Time in the woods is more valuable to me than a few pictures of a waterhole or trail ... and if you have the time to scout a place to put a camera, and then check it regularly to see what is frequenting (before some schmoe deletes your pics or steals your $150+ camera) you might as well have some good glass to use while there... not to mention a trail-cam is very limited in its capture area - though good for tight spots where animals may congregate - but you don't get to choose the quality of animals that you'll get pictures of, whereas glass will go with you wherever the animals take you. :O||: 

I am bringing in some sample cameras in March to test if you are considering them seriously and maybe we could work out a "Field test" for you since I know where you live  - I would only recommend a camera with IR flash as they are not detected by wary hunters looking to get free gear off public lands -8/- (Speaking from experience of loosing a couple + treestands  )

If you are looking for some glass, that is a bit different, cause they are so wide ranging in quality and prices... figure out what the best you can afford will cost, then sit on your hands and save up for a pair of Swarovski glass or a scope... you won't regret it.


----------



## team-A&S (Feb 1, 2010)

I think you're all on crack! Glass is great when hunting the open, desert sheep, elk, or perhaps gophers on a good golf course. Trail cameras are awesome for setting up that buck for an opening day slaughter. Ok so I said it, each have their place. But one does not over power the other except for in opinion.


----------



## proutdoors (Sep 24, 2007)

MEEN said:


> 3) A big buck never uses the same path and generally even cycle feeding areas. SO even if you do get one to say cheese on your camera, good luck seeing him in the tiny spot your camera caught him in once the season rolls around. Unless you got a feeder.


I have to disagree with this claim. I think the single most effective way to consistently harvest mature mule deer bucks during archery season is by patterning them, which is easier to do than patterning mature bull elk.
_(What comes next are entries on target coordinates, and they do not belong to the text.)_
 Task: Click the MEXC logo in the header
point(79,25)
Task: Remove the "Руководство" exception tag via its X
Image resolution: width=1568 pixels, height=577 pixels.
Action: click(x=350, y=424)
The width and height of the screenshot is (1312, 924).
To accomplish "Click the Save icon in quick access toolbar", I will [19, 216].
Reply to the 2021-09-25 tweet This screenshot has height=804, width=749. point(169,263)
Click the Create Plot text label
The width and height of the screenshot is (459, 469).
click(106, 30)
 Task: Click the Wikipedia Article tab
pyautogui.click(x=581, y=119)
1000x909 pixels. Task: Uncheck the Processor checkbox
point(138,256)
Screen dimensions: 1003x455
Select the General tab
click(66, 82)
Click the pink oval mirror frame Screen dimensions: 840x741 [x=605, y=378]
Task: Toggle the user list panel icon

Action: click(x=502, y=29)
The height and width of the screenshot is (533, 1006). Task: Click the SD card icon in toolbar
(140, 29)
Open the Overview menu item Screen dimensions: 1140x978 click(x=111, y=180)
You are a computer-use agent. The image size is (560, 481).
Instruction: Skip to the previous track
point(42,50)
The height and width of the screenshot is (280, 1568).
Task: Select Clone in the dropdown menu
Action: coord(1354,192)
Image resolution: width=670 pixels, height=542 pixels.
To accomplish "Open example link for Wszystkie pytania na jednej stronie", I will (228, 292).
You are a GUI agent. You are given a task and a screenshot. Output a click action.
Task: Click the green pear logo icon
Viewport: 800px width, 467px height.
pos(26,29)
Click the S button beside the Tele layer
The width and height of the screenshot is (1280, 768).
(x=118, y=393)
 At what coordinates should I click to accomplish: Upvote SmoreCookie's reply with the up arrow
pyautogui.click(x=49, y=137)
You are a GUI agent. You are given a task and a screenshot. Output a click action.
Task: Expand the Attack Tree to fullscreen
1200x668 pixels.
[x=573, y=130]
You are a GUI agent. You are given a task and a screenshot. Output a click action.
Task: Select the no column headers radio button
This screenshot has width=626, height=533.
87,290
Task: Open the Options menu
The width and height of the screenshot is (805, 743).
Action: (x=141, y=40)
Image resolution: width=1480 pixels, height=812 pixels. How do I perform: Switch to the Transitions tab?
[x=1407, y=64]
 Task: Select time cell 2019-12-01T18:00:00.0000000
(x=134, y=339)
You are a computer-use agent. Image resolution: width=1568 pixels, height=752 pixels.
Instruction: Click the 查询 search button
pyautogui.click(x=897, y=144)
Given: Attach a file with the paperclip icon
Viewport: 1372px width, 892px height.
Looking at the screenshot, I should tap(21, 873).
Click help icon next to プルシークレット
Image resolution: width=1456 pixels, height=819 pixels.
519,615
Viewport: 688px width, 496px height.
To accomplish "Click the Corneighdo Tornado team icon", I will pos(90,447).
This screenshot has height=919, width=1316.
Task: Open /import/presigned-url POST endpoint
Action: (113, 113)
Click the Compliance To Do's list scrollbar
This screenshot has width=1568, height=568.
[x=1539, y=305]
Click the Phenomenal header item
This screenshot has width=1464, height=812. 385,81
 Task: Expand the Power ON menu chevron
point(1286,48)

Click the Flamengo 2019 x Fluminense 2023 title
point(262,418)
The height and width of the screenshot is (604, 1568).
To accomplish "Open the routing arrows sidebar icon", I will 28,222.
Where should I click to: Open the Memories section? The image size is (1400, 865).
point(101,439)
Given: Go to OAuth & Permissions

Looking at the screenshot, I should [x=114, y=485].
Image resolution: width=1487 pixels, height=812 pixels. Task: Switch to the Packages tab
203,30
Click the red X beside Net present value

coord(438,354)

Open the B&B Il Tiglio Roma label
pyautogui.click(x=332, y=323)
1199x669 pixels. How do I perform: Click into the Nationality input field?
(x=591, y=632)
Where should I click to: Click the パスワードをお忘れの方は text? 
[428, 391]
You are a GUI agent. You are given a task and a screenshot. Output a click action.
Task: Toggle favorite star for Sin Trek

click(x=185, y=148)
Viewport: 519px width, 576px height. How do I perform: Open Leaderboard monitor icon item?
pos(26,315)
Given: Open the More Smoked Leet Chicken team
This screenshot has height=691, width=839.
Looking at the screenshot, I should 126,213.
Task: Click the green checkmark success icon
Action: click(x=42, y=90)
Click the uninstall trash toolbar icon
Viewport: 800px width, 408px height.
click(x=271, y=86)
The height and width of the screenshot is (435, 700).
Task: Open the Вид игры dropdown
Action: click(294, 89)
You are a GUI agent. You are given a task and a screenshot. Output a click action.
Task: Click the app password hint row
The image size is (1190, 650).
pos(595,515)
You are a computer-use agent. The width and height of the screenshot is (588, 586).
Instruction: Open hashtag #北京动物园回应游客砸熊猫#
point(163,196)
Having said that, I tend to agree with team-A&S, both have their place. But, if I had to chose a camera or glass, I will take glass EVERY time. That way I can pattern them from far away.


----------



## MEEN (Jan 27, 2009)

proutdoors said:


> MEEN said:
> 
> 
> > 3) A big buck never uses the same path and generally even cycle feeding areas. SO even if you do get one to say cheese on your camera, good luck seeing him in the tiny spot your camera caught him in once the season rolls around. Unless you got a feeder.
> ...


I didn't say they didn't have a pattern. The big bucks I watch have several bedding and feeding areas so to put a camera that watches a 20 ft arc in hopes of patterning the buck is well crazy! IMO. At least we can agree on the glass.  With glass you know whats there. You never know what you will find on a camera. The best would be to have both because it depends on the situation, but that is not an option.


----------